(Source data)
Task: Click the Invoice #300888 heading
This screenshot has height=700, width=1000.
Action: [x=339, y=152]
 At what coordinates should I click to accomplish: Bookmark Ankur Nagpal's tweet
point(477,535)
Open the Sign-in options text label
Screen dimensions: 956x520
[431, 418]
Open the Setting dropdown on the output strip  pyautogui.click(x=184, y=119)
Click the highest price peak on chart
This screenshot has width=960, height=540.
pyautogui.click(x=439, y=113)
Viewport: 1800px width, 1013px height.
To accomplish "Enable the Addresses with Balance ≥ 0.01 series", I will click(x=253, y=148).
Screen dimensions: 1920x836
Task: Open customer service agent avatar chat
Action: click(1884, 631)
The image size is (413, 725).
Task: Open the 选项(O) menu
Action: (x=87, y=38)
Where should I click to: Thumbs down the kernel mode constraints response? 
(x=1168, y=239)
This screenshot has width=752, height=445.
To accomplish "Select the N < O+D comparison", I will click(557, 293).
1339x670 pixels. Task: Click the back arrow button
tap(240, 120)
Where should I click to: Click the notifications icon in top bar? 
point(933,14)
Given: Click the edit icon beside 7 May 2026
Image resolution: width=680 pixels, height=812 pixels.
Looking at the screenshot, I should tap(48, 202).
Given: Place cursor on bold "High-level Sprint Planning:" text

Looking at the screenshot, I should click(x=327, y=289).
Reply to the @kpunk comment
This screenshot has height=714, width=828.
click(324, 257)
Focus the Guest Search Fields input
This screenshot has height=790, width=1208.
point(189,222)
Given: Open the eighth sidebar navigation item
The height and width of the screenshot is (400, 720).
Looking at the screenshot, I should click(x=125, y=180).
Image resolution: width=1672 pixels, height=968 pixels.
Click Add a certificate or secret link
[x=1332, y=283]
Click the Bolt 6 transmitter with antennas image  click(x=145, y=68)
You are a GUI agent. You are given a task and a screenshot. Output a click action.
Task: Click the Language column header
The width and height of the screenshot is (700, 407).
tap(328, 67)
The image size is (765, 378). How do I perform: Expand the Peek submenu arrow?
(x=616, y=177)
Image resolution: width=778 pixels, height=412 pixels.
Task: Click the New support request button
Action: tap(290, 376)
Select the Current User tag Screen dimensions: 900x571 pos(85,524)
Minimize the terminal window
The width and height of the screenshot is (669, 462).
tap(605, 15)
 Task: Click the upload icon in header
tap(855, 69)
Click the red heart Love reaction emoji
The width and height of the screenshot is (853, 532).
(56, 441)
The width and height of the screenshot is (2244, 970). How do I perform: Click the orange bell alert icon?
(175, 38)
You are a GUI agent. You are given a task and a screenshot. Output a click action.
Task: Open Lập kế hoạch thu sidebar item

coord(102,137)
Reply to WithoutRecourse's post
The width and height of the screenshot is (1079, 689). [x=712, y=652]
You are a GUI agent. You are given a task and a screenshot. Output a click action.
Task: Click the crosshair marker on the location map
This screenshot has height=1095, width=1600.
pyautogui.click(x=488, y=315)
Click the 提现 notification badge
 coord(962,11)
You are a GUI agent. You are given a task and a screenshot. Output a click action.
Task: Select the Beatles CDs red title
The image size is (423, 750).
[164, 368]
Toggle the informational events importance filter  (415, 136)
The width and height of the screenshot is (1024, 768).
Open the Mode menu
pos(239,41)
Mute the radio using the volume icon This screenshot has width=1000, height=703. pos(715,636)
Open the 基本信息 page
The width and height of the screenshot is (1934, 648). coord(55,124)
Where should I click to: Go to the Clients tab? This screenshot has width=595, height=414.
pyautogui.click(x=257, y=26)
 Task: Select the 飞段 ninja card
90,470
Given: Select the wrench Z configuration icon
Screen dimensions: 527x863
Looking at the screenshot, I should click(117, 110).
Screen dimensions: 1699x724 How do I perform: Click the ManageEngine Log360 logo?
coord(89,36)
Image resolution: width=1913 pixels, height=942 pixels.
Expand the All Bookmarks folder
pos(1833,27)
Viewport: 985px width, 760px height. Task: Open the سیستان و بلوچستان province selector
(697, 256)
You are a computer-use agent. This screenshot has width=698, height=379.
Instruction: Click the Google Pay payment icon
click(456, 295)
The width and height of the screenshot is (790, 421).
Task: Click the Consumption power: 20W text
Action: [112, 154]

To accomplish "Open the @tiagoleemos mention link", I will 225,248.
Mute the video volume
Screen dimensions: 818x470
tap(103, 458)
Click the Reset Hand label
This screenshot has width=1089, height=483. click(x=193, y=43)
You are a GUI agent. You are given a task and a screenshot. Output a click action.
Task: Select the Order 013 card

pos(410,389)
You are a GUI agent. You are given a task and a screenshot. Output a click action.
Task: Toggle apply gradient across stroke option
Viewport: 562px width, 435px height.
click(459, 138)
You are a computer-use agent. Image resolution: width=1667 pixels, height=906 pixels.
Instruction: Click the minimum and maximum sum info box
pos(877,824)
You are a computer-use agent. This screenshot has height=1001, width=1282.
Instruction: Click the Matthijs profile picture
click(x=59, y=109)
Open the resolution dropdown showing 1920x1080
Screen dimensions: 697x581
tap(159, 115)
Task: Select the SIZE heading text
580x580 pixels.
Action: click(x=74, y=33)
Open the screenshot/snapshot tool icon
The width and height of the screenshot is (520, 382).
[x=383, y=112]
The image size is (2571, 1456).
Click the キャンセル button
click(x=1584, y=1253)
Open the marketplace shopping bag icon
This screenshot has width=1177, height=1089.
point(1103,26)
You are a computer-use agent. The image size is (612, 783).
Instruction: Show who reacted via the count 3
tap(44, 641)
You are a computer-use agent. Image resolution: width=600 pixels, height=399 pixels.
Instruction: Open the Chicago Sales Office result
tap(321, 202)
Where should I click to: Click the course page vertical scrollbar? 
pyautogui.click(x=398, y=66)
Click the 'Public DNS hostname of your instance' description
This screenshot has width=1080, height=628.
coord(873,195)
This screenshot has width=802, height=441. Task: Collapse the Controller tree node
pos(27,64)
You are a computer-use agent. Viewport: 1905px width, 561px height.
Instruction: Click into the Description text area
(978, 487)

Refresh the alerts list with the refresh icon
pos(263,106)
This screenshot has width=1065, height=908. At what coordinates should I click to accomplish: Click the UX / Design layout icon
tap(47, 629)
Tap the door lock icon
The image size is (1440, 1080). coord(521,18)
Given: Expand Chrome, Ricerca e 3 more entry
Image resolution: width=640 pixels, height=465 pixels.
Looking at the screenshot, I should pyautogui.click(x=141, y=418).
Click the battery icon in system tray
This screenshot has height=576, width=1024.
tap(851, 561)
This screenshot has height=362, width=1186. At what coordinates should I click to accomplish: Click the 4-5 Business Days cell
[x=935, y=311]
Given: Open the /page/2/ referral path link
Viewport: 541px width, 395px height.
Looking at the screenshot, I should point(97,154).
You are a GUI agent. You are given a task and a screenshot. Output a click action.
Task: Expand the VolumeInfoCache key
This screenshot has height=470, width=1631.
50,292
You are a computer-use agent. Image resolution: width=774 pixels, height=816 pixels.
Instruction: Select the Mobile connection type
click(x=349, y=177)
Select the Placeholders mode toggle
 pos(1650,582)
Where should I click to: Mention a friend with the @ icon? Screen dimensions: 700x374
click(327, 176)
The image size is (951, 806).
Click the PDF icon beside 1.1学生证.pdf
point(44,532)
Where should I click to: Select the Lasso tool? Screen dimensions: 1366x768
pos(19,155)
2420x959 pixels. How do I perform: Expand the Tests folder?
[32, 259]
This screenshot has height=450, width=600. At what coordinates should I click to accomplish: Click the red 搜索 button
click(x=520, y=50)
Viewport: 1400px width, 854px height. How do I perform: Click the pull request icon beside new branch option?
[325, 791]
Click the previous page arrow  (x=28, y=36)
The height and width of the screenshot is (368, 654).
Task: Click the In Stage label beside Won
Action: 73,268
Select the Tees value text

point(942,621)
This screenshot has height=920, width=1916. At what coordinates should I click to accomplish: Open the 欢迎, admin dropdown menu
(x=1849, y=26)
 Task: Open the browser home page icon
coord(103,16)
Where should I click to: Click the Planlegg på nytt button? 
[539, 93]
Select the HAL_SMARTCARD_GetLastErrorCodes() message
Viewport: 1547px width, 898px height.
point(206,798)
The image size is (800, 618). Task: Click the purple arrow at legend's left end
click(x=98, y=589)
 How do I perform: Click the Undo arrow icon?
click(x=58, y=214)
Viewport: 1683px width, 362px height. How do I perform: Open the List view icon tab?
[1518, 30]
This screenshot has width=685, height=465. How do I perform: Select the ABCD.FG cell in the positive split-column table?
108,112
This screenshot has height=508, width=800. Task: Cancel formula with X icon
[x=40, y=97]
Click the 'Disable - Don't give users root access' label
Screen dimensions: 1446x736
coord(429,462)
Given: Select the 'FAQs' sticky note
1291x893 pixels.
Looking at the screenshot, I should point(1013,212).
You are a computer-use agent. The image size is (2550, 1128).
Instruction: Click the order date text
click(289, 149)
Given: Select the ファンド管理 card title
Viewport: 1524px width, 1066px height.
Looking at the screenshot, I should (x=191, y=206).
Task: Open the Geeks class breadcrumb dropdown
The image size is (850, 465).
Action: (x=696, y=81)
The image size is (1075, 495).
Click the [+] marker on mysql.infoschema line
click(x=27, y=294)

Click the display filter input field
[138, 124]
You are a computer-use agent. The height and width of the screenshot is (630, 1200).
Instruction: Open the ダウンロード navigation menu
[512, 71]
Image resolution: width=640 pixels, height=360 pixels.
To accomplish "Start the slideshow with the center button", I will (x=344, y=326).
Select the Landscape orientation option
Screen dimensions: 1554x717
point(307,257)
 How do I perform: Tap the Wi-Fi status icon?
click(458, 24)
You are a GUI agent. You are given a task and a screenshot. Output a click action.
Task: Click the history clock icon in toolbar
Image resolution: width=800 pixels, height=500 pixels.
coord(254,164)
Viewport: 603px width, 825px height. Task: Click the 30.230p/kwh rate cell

EXERCISE BRIEF
Lines in the records that hold the word "computer" are to be counted; give only the total.

EXERCISE ANSWER
9